Republicans rejected accusations that the bill was designed to suppress turnout.
"None of what we've discussed is voter suppression. And none of what we've discussed is Jim Crow," Republican state Sen. Paul Bettencourt said.
A similar measure in the House chamber could advance toward a full vote as soon as Thursday.
The bill is one of two major voting packages in Texas that mirrors a nationwide campaign by Republicans after former President Donald Trump made false claims about election fraud.
Voting rights groups say the measures would disproportionately impact racial and ethnic minority voters. In Texas, which already has some of the strictest voting laws in the U.S., the proposed legislation grants more power to partisan poll watchers and eliminates the option to cast a ballot via drive-thru. The bill also includes a provision requiring a doctor's note for people with disabilities who want to vote by mail, although Republicans signaled during the debate that language could change.
Trump won Texas but by fewer than 6 points. It was the closest victory by any GOP presidential nominee in Texas since 1996, underscoring Republicans' loosening iron grip on the state.
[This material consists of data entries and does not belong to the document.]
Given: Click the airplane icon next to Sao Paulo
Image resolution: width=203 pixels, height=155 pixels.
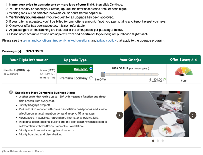Looking at the screenshot, I should 28,71.
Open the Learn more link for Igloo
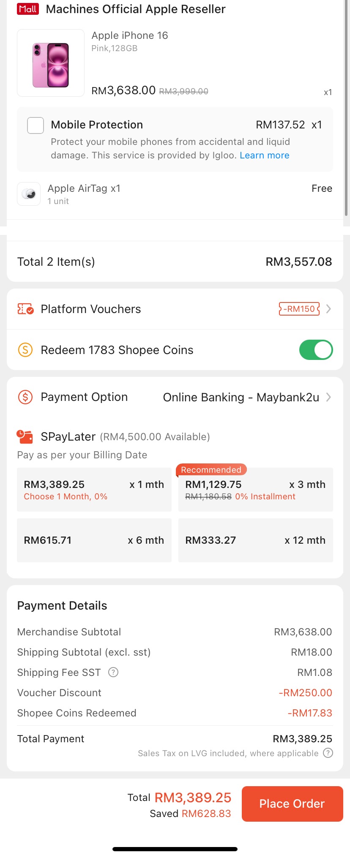Image resolution: width=350 pixels, height=858 pixels. (x=265, y=155)
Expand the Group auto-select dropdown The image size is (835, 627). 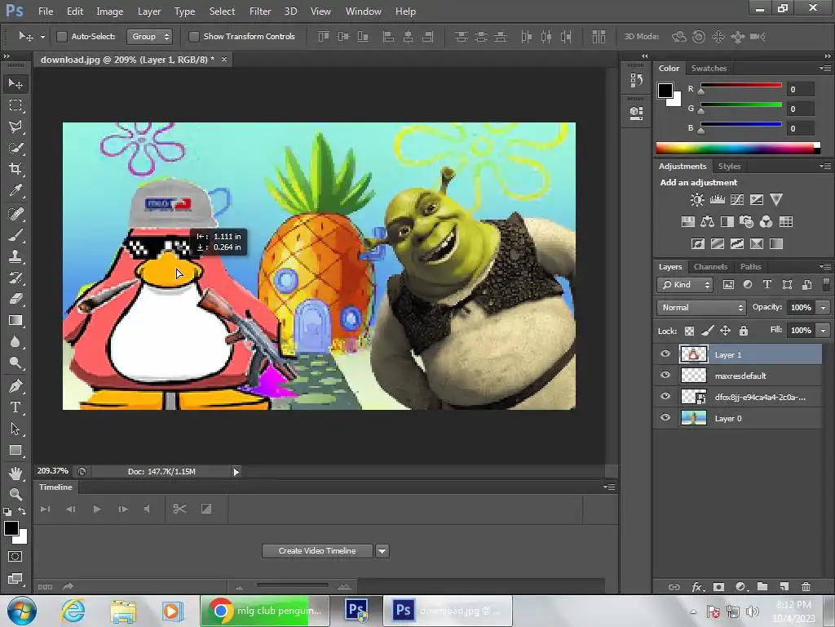(150, 37)
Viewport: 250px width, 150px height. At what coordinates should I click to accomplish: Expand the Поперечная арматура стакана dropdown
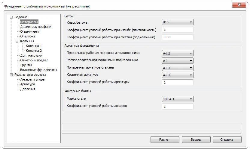click(x=177, y=68)
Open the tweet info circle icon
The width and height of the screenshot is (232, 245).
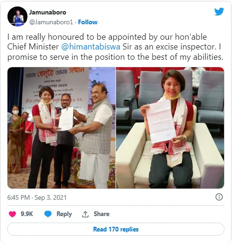coord(219,197)
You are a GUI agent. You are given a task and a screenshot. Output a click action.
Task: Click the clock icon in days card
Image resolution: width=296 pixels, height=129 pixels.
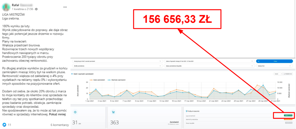75,112
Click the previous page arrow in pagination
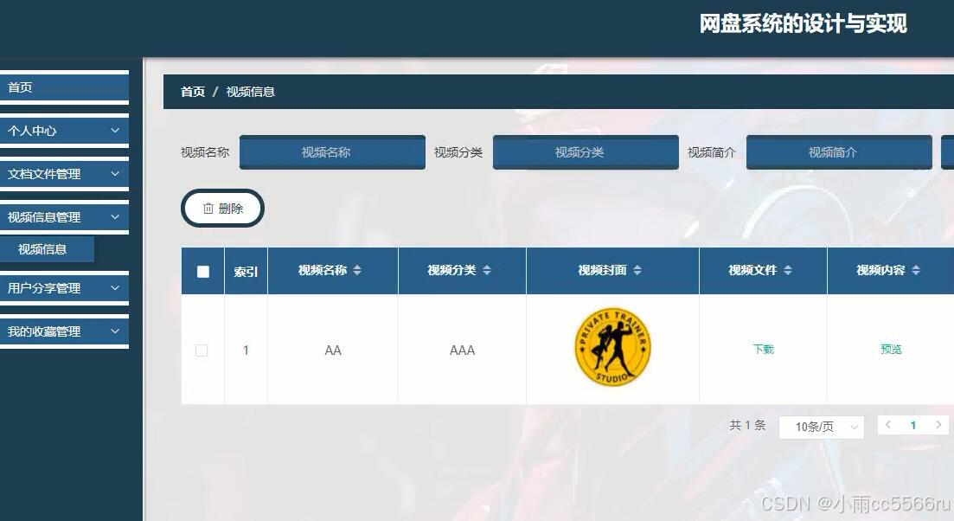Viewport: 954px width, 521px height. tap(888, 425)
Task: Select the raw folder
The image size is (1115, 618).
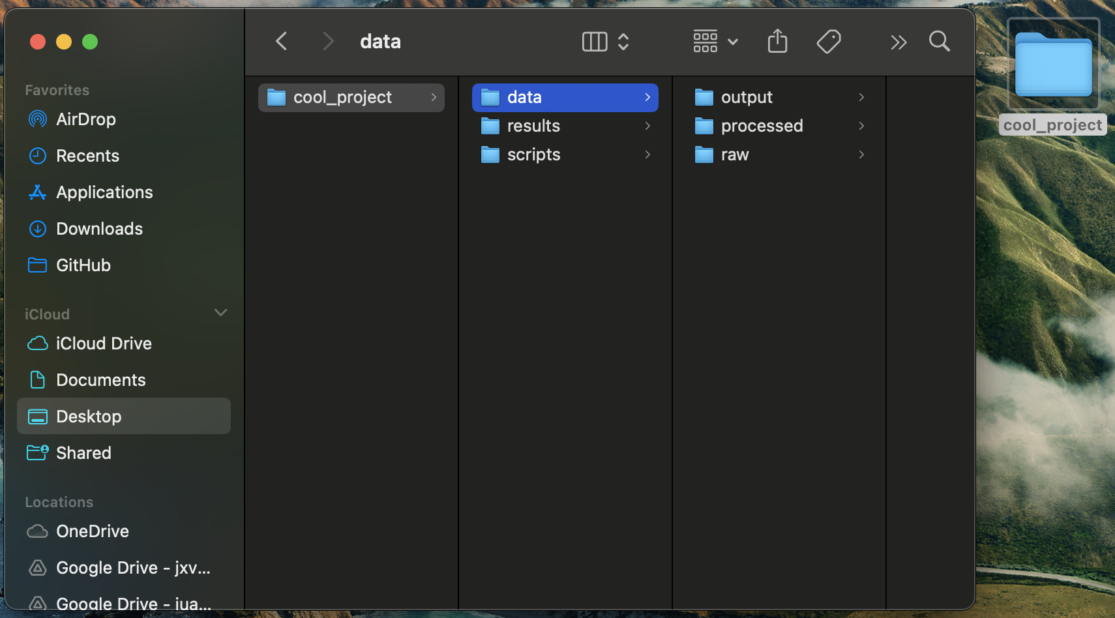Action: click(x=735, y=155)
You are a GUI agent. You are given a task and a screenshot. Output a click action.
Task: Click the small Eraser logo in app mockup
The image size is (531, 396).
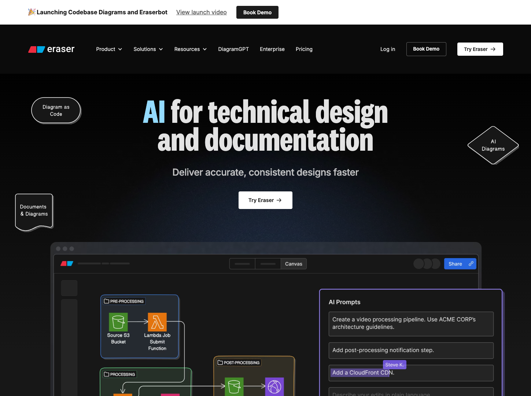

The Senate bill cleared a committee last week following hours of testimony by voters. Some said the ongoing coronavirus pandemic is forcing them to choose between their health and their right to be heard by their government after weighing the risk of testifying on the bill in-person at the Texas capitol, where masks are not enforced.
Ofelia Alonso, 25, a volunteer with civil rights advocacy group Texas Rising and volunteer deputy registrar, said Friday she drove hundreds of miles from Cameron County along the U.S.-Mexico border, which has been hit extremely hard by COVID-19, to testify in Austin for the members of her community who couldn't afford the health risk.
"Honestly, because we all work doing voter registration, we know how nonsensical this bill is," Alonso said. "It makes absolutely no sense to criminalize people for wanting to participate in democracy, which should be our goal. It is almost like Texans get punished for coming out and voting in large numbers."